(Saved data entries)
Start of Block
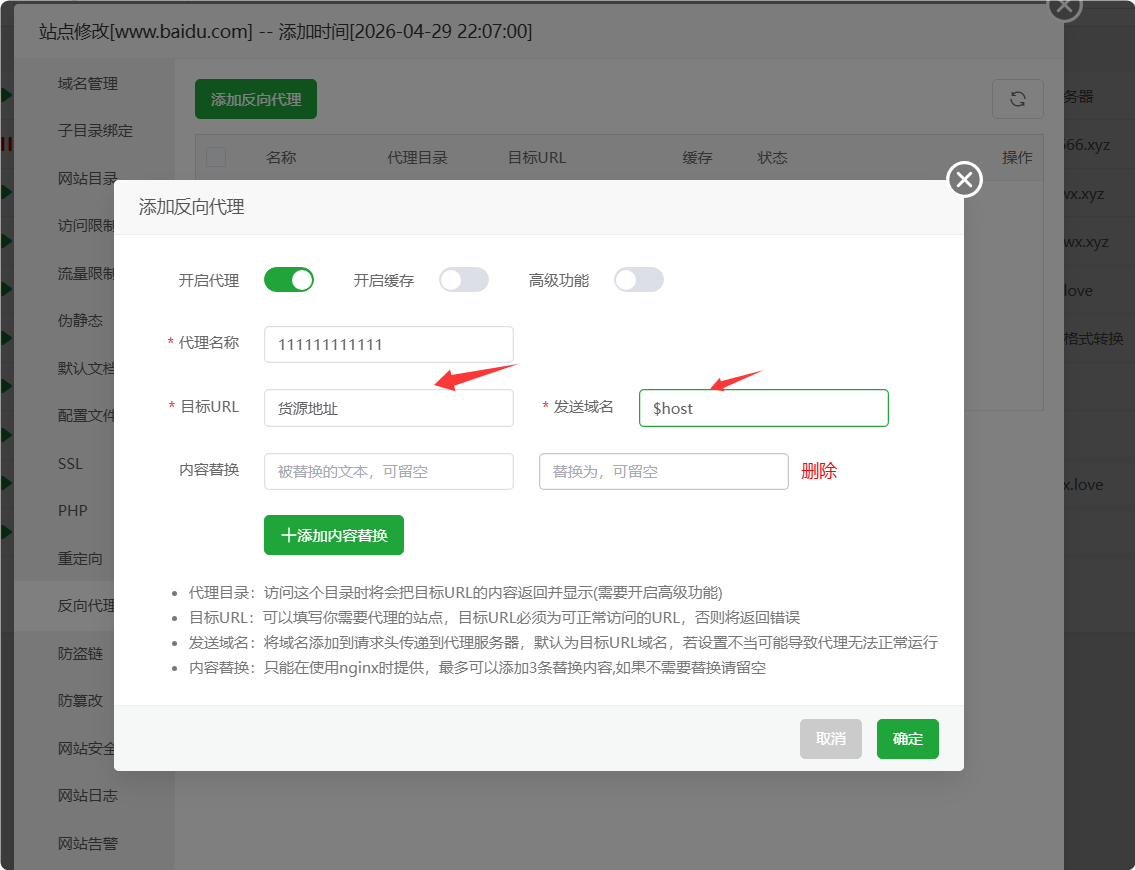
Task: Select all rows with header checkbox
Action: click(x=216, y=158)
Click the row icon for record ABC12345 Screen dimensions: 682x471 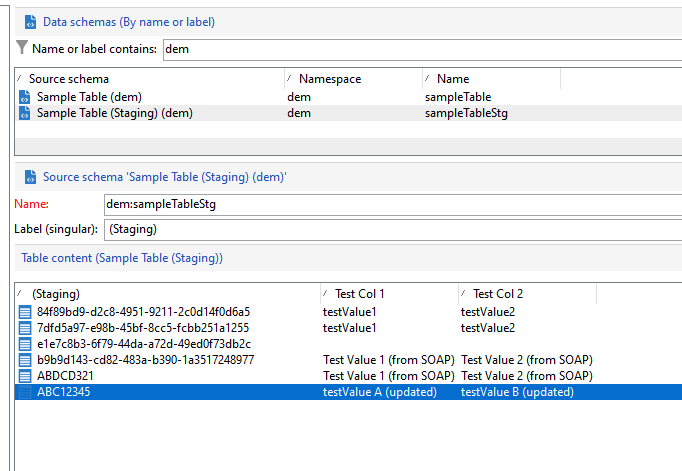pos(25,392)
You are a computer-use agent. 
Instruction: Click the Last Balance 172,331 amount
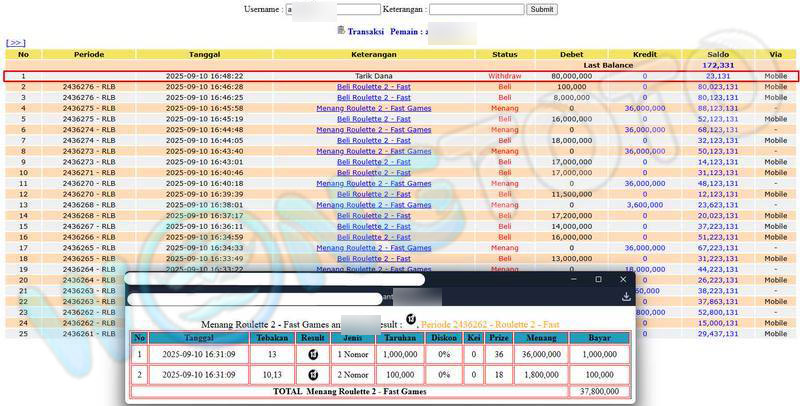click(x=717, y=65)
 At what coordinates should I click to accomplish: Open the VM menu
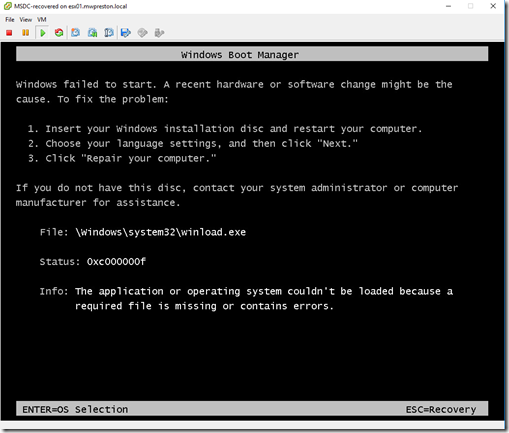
End of Block
WHAT IS BEING ASKED: The answer must consist solely of the lines from the one with "Instruction: Click the" through the final line of the data, each reproduced exactly and with pictures omitted.

RESPONSE FOR THIS EXERCISE:
Instruction: Click the Last Balance 172,331 amount
click(x=717, y=65)
 At what coordinates should I click to accomplish: Open the VM menu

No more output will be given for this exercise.